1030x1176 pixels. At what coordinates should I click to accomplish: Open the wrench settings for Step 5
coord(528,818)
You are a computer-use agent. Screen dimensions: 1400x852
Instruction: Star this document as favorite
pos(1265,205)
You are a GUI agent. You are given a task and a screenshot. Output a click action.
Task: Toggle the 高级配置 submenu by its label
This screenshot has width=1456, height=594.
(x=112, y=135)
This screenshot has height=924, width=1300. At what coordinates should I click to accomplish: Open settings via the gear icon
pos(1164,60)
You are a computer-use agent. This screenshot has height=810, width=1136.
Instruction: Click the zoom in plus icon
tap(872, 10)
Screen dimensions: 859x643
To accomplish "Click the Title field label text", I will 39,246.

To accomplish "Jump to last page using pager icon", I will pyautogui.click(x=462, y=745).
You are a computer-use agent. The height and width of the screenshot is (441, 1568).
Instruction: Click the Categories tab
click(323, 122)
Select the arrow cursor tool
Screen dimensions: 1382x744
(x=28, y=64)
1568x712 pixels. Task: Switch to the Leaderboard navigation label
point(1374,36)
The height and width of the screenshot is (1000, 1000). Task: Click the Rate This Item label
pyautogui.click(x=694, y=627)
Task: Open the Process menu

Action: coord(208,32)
*****
» Exercise prompt: Rewrite all of the material above, replacing each occurrence of "Screen dimensions" with "Display size" and keeping everything else the same.

» Exercise result:
1030x1176 pixels. At what coordinates should I click to accomplish: Open the wrench settings for Step 5
coord(528,818)
You are a computer-use agent. Display size: 1400x852
Instruction: Star this document as favorite
pos(1265,205)
You are a GUI agent. You are given a task and a screenshot. Output a click action.
Task: Toggle the 高级配置 submenu by its label
This screenshot has width=1456, height=594.
(x=112, y=135)
This screenshot has height=924, width=1300. At what coordinates should I click to accomplish: Open settings via the gear icon
pos(1164,60)
You are a computer-use agent. This screenshot has height=810, width=1136.
Instruction: Click the zoom in plus icon
tap(872, 10)
Display size: 859x643
To accomplish "Click the Title field label text", I will 39,246.

To accomplish "Jump to last page using pager icon", I will pyautogui.click(x=462, y=745).
You are a computer-use agent. The height and width of the screenshot is (441, 1568).
Instruction: Click the Categories tab
click(323, 122)
Select the arrow cursor tool
Display size: 1382x744
(x=28, y=64)
1568x712 pixels. Task: Switch to the Leaderboard navigation label
point(1374,36)
The height and width of the screenshot is (1000, 1000). Task: Click the Rate This Item label
pyautogui.click(x=694, y=627)
Task: Open the Process menu

Action: coord(208,32)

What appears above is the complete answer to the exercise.